* EXERCISE PROMPT:
Start with the first line of the records below. Output each line exactly, ending with the one that contains "Given: Toggle the Story mode tab".

--- DATASET CONTENT Enclosed Below ---

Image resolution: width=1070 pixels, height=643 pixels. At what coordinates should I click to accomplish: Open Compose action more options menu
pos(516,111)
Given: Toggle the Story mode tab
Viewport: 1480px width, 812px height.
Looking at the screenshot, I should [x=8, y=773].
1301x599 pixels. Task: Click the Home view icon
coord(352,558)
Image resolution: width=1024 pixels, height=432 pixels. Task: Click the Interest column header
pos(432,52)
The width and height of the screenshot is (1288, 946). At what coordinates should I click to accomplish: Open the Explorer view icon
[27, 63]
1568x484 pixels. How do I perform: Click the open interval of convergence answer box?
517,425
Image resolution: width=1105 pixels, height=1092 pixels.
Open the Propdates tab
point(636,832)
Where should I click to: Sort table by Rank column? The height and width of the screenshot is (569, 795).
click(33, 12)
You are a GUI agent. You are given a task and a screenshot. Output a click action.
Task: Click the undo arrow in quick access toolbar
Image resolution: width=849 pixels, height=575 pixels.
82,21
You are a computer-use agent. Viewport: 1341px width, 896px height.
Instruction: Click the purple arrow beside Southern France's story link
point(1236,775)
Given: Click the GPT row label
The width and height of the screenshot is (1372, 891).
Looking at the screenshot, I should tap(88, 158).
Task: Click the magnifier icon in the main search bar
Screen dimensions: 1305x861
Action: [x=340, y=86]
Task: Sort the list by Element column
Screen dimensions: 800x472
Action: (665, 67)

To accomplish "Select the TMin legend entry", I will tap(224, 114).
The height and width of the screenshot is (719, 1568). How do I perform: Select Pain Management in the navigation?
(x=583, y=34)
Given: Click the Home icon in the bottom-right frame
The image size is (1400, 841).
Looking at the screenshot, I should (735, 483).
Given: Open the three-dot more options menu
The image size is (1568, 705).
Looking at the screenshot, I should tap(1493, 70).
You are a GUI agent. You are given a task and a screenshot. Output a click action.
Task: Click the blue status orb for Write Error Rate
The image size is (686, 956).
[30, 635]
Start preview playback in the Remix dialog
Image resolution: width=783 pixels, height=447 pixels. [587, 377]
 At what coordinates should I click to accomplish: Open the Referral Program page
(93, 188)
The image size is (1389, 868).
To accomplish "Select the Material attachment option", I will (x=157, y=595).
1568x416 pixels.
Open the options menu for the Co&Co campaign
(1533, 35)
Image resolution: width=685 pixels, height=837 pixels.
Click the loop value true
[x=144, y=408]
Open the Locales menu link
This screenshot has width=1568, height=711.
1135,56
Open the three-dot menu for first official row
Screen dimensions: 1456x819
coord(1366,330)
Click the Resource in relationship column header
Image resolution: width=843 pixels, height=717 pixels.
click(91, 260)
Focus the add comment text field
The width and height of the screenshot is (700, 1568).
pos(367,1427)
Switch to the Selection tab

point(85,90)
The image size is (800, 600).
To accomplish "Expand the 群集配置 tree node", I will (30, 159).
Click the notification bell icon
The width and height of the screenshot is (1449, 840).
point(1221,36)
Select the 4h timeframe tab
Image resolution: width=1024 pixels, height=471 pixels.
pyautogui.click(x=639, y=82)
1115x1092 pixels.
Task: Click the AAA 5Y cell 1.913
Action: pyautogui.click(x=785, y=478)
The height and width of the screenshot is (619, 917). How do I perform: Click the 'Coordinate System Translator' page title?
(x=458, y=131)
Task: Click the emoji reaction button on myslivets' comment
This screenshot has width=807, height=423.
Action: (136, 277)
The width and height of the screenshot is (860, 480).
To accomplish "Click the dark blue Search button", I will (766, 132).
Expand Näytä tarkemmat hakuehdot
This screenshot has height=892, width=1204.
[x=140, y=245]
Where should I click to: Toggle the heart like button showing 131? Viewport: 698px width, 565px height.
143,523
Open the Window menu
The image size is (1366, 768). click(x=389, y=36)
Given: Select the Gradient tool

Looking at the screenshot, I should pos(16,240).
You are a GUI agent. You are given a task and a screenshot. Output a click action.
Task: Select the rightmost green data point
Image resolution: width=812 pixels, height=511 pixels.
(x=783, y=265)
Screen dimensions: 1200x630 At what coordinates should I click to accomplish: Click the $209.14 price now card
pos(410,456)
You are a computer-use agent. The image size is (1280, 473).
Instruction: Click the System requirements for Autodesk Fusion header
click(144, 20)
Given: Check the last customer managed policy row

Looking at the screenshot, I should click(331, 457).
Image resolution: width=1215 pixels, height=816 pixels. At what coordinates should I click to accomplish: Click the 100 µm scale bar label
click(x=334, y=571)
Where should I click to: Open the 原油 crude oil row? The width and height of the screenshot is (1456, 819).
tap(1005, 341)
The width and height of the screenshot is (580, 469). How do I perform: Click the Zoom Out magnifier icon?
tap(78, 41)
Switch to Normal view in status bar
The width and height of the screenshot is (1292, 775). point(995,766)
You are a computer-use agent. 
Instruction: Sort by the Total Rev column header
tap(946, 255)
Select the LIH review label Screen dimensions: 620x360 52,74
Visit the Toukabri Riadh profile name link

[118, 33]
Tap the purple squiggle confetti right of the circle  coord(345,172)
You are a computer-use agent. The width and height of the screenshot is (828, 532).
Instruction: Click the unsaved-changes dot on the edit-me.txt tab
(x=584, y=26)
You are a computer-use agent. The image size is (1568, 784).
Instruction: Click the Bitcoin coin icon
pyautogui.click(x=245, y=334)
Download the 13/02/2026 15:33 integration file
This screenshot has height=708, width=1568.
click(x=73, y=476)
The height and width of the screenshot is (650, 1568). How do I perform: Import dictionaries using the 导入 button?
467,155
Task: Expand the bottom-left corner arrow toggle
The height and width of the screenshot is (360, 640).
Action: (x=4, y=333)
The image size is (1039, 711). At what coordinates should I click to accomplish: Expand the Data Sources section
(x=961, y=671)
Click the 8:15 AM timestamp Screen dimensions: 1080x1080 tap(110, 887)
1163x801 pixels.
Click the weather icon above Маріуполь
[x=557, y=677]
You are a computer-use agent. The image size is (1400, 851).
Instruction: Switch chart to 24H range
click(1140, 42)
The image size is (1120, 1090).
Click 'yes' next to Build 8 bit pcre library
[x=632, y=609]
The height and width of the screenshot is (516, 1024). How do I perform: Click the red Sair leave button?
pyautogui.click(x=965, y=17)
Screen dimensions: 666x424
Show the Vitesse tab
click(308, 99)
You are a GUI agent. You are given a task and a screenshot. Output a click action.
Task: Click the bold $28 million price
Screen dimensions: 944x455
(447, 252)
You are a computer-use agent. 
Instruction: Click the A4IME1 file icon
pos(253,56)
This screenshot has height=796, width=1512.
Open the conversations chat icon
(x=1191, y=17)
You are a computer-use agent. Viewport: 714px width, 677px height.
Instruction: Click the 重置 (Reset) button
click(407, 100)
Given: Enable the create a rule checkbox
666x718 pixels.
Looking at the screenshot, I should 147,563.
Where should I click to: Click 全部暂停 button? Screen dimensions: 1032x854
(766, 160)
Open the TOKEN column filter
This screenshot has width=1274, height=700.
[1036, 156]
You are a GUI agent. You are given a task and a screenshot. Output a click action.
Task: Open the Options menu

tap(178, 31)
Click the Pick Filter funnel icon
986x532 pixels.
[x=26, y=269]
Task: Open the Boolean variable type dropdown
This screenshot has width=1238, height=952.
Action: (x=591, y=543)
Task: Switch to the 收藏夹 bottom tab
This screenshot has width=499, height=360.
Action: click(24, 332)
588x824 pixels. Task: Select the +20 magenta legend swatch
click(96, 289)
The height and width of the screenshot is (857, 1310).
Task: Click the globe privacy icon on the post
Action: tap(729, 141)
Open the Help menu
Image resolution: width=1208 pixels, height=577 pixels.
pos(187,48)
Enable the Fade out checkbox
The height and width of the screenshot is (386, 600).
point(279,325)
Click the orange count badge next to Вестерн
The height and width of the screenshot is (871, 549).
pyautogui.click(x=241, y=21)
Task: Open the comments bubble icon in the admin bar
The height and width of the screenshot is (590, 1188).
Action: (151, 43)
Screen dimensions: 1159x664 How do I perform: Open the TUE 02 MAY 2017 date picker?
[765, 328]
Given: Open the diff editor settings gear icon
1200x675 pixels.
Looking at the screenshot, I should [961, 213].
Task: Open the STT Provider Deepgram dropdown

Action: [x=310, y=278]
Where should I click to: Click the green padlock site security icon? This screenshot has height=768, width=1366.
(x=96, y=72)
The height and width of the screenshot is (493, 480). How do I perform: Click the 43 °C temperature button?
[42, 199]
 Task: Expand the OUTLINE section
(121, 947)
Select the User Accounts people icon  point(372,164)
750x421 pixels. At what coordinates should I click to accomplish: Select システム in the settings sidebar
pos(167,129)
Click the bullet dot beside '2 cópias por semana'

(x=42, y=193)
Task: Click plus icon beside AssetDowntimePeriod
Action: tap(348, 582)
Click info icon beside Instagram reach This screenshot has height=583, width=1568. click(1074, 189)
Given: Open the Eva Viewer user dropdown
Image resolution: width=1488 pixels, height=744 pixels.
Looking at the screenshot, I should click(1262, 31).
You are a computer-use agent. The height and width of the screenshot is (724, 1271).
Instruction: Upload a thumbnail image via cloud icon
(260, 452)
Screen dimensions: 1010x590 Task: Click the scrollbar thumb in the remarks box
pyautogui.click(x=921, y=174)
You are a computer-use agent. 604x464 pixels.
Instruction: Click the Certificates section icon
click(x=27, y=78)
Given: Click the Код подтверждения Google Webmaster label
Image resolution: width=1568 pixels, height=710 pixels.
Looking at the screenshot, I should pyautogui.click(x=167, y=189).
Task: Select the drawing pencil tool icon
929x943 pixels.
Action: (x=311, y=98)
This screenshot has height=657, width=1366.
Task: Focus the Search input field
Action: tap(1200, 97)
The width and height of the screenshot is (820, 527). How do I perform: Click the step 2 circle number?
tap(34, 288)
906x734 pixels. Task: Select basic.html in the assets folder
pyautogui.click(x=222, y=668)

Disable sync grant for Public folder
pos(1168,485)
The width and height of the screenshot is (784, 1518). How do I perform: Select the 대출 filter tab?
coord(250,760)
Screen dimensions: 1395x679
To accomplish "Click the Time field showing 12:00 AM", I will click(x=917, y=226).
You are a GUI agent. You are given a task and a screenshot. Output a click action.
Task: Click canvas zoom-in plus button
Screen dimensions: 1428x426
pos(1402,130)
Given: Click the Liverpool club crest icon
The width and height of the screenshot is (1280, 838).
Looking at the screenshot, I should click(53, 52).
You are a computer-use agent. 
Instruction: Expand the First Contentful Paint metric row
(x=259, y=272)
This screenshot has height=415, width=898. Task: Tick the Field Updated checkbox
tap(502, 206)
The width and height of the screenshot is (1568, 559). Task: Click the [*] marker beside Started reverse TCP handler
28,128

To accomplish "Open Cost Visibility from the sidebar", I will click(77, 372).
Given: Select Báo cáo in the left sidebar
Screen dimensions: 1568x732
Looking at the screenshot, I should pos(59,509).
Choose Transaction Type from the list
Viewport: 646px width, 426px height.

--- End of Enclosed DATASET CONTENT ---

* EXERCISE RESULT:
Image resolution: width=1070 pixels, height=643 pixels. At what coordinates should I click to accomplish: Open Compose action more options menu
pos(516,111)
Given: Toggle the Story mode tab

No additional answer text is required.